Planning work with a limited time-frame means you are required to 'prematurely optimize' everything. With perfect understanding you don't hit those problems. You're trading a lack of understanding that comes from revelation and analysis with spending time on process to compensate. Neither understanding or spending time are perfect, it's unsolvable, they are separate categories.
I was thinking “premature action ...” covers it, but it doesn’t properly match the stuff in your last paragraph.
The way I usually put it is “level and division of effort should match and be informed by the level of knowledge”, but that also doesn’t cover “move fast...” properly, because some people take that to mean “I don’t know enough, so I should move slowLy” whereas often it should be “I don’t know enough so I should experiment quickly”

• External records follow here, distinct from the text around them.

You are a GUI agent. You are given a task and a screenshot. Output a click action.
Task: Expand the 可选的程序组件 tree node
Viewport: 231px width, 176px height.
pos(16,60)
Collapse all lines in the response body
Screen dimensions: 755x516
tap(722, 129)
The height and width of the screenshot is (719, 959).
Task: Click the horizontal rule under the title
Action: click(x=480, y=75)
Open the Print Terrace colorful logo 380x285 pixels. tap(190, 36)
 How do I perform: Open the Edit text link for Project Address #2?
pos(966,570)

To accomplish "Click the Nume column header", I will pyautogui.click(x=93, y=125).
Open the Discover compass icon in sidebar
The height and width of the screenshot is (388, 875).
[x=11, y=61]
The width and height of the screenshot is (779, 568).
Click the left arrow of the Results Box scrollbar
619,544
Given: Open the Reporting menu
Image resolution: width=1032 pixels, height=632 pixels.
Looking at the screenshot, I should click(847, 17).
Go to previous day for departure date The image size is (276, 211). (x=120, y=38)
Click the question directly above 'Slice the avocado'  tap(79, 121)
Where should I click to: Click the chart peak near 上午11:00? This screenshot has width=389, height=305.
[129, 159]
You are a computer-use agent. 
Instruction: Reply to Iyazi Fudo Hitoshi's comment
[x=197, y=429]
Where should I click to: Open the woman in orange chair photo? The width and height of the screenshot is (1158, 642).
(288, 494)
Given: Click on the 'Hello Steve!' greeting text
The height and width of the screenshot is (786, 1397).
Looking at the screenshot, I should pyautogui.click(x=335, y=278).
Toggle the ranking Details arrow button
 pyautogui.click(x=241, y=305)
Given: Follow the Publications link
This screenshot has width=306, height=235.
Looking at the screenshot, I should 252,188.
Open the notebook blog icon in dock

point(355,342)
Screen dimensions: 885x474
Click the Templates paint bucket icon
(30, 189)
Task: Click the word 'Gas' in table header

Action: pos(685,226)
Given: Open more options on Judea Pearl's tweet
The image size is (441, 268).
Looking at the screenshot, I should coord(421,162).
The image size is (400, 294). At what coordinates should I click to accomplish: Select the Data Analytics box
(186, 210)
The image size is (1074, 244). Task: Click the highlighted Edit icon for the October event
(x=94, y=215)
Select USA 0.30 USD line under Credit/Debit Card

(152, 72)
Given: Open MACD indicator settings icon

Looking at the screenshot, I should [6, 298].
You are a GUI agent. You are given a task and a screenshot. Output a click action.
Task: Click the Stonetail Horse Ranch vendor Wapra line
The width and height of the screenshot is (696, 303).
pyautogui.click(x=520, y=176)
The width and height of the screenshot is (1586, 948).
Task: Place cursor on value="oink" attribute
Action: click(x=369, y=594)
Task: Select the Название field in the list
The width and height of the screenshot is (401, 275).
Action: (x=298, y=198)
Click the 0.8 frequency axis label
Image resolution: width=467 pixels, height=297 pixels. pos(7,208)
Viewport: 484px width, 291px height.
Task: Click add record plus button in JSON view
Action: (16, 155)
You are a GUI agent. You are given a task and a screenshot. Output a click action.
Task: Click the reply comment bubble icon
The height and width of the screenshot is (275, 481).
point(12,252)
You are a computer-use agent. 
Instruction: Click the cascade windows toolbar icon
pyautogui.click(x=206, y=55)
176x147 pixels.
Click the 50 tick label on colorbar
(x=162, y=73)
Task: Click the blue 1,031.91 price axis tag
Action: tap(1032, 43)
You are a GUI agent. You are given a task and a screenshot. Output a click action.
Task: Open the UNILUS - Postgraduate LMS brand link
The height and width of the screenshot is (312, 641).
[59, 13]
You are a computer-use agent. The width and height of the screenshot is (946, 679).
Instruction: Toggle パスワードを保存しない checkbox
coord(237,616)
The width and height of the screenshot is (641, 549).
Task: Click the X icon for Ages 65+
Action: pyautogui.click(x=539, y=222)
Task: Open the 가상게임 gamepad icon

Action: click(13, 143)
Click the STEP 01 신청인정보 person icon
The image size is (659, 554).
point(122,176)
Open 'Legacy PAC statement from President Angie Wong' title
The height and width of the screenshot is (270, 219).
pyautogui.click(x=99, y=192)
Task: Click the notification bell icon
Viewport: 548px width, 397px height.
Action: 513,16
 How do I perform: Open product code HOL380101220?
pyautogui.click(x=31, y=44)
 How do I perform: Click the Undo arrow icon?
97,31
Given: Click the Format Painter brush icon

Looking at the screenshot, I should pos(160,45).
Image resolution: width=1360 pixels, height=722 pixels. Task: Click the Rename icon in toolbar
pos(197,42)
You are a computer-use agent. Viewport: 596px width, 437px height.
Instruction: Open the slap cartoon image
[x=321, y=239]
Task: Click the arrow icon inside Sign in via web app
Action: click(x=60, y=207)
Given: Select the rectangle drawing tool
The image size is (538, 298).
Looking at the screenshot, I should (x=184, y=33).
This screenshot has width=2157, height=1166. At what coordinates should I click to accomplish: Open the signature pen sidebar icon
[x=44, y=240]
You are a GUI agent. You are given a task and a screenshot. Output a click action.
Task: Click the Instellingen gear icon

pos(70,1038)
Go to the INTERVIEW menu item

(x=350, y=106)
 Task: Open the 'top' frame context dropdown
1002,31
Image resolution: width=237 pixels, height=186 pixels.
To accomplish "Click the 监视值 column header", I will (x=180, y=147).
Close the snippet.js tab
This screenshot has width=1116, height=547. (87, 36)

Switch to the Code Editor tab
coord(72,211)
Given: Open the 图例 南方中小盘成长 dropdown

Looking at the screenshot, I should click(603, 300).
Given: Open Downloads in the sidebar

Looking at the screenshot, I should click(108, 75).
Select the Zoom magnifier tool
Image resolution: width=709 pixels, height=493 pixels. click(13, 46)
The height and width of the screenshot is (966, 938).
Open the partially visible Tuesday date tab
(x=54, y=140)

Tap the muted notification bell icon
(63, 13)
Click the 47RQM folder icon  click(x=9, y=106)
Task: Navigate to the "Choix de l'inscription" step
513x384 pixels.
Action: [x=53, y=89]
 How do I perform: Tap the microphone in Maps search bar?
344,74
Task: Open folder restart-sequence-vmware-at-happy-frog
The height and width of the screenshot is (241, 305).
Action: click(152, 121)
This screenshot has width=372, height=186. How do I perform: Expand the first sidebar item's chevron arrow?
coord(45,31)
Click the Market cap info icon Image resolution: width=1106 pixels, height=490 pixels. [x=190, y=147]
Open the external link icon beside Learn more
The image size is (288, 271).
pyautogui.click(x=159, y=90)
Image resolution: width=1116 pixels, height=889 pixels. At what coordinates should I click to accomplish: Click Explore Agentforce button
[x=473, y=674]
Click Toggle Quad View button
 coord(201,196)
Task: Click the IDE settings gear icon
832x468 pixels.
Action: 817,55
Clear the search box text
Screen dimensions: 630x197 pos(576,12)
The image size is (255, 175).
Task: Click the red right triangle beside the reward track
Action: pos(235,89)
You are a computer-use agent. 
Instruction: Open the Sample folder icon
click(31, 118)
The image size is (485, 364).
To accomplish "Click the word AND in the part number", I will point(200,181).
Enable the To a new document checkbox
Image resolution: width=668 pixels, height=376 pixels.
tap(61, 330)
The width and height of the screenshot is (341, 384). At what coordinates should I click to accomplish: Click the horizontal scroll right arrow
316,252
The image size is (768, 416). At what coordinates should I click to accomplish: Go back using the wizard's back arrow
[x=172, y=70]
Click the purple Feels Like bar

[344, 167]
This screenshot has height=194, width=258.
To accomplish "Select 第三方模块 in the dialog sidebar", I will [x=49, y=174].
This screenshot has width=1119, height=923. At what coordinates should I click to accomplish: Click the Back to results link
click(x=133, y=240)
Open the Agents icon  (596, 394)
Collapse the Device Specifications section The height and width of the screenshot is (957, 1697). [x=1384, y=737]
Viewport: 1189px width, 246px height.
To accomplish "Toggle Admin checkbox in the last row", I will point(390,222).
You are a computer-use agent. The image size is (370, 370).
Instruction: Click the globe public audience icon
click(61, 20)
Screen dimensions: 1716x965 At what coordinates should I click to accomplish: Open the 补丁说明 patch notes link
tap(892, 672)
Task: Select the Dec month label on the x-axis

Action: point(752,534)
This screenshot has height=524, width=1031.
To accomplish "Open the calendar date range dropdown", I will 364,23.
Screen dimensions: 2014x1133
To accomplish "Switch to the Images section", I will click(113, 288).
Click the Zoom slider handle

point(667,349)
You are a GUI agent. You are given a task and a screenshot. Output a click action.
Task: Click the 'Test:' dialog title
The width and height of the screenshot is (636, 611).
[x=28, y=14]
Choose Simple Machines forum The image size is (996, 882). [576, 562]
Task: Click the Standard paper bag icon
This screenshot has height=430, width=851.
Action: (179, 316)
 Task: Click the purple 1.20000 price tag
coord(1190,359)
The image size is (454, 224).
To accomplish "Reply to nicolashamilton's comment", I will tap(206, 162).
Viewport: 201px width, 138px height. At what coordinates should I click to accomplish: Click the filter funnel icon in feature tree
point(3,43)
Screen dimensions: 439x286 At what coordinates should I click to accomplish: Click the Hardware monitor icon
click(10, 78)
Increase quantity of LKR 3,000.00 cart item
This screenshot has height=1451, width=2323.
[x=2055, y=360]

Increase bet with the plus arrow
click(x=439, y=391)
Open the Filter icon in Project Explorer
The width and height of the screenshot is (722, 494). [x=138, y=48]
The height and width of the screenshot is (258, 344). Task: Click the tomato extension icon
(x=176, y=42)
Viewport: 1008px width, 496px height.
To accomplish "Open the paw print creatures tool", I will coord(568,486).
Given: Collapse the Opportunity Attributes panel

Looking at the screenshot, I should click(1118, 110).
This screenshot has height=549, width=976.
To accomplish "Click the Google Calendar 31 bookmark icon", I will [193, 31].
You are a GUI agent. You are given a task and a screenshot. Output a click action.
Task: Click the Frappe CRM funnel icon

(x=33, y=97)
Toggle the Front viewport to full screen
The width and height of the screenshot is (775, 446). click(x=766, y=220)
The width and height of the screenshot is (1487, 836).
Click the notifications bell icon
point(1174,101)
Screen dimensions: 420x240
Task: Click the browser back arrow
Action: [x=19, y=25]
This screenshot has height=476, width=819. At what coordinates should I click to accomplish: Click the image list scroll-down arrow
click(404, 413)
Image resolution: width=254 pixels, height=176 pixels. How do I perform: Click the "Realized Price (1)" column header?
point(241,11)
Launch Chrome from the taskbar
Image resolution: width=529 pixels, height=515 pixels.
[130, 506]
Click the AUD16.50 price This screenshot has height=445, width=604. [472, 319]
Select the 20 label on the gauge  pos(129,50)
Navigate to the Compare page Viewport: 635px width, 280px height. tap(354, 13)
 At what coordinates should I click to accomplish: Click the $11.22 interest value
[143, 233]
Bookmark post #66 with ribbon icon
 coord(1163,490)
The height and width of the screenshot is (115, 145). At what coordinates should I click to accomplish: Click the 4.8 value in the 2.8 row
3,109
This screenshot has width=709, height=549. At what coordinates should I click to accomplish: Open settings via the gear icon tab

More and more, I'm realizing this applies more broadly than just for code. Abstraction is a form of optimization and shouldn't be done before the space has been properly explored to know what abstractions should be built. Standardization is a form of optimization and shouldn't be proposed until there's a body of evidence to support what's being standardized.
Failure to validate a product before building it? Premature optimization.
Build infrastructure without understanding the use case? Premature optimization.
Build tools before using them for your end product/project? Premature optimization.
This advice comes in different forms: "Progress over perfection", "Iteration quickly", "Move fast and break things", "Don't let perfection be the enemy of good enough", etc. but I find the umbrella statement of not prematurely optimizing to encompass them all.